> [Goal of the exercise] A stretch of the entries below is to be set down exactly, running from the line with "This screenshot has width=745, height=383." through the line with "Click the tag", both included, and no other line.

Saved entries
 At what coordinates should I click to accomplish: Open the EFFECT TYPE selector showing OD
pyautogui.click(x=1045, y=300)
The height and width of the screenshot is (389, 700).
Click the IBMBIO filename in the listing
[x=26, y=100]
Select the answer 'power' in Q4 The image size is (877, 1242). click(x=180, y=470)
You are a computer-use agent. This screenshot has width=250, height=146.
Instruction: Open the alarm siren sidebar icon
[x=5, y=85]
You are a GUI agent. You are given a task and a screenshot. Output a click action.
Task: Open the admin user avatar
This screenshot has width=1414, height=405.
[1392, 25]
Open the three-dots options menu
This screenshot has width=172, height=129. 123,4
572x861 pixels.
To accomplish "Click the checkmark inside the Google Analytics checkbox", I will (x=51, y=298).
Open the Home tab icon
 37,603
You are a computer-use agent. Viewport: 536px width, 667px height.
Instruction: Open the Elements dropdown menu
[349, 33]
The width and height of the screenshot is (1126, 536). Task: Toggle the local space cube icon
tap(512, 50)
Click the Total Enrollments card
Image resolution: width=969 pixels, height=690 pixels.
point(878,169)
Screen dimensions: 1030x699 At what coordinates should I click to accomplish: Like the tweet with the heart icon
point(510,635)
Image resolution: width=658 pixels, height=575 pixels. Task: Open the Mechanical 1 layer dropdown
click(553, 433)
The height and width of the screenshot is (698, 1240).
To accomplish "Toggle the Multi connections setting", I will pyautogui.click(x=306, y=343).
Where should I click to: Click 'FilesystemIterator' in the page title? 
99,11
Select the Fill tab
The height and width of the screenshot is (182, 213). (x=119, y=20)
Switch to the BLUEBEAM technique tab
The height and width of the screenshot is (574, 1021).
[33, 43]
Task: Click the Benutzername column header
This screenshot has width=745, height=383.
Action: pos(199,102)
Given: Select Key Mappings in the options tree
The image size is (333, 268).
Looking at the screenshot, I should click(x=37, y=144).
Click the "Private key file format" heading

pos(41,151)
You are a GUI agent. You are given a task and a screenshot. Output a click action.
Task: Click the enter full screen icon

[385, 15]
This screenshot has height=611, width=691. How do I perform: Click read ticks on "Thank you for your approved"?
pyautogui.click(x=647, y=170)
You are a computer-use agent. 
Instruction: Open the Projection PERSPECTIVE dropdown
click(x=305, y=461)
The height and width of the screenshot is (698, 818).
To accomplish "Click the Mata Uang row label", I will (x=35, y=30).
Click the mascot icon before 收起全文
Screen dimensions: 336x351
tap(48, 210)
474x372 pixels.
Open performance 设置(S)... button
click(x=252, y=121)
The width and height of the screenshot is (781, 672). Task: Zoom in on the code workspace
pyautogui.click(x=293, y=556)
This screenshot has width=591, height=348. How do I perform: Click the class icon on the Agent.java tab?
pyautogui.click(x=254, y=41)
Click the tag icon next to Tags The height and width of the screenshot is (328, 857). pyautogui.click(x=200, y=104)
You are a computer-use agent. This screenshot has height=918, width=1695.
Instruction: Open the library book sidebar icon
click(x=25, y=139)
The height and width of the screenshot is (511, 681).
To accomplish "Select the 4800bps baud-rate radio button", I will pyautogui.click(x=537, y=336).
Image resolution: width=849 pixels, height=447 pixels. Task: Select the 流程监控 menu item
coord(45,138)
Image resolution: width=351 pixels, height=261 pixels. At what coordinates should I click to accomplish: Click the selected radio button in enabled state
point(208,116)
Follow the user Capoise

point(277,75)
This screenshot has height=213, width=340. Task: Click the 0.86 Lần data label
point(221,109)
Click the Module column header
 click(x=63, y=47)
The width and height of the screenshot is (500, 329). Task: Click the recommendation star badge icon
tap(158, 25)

> [Exercise output]
This screenshot has width=745, height=383.
Action: pos(199,102)
Given: Select Key Mappings in the options tree
The image size is (333, 268).
Looking at the screenshot, I should click(x=37, y=144).
Click the "Private key file format" heading

pos(41,151)
You are a GUI agent. You are given a task and a screenshot. Output a click action.
Task: Click the enter full screen icon

[385, 15]
This screenshot has height=611, width=691. How do I perform: Click read ticks on "Thank you for your approved"?
pyautogui.click(x=647, y=170)
You are a computer-use agent. 
Instruction: Open the Projection PERSPECTIVE dropdown
click(x=305, y=461)
The height and width of the screenshot is (698, 818).
To accomplish "Click the Mata Uang row label", I will (x=35, y=30).
Click the mascot icon before 收起全文
Screen dimensions: 336x351
tap(48, 210)
474x372 pixels.
Open performance 设置(S)... button
click(x=252, y=121)
The width and height of the screenshot is (781, 672). Task: Zoom in on the code workspace
pyautogui.click(x=293, y=556)
This screenshot has width=591, height=348. How do I perform: Click the class icon on the Agent.java tab?
pyautogui.click(x=254, y=41)
Click the tag icon next to Tags The height and width of the screenshot is (328, 857). pyautogui.click(x=200, y=104)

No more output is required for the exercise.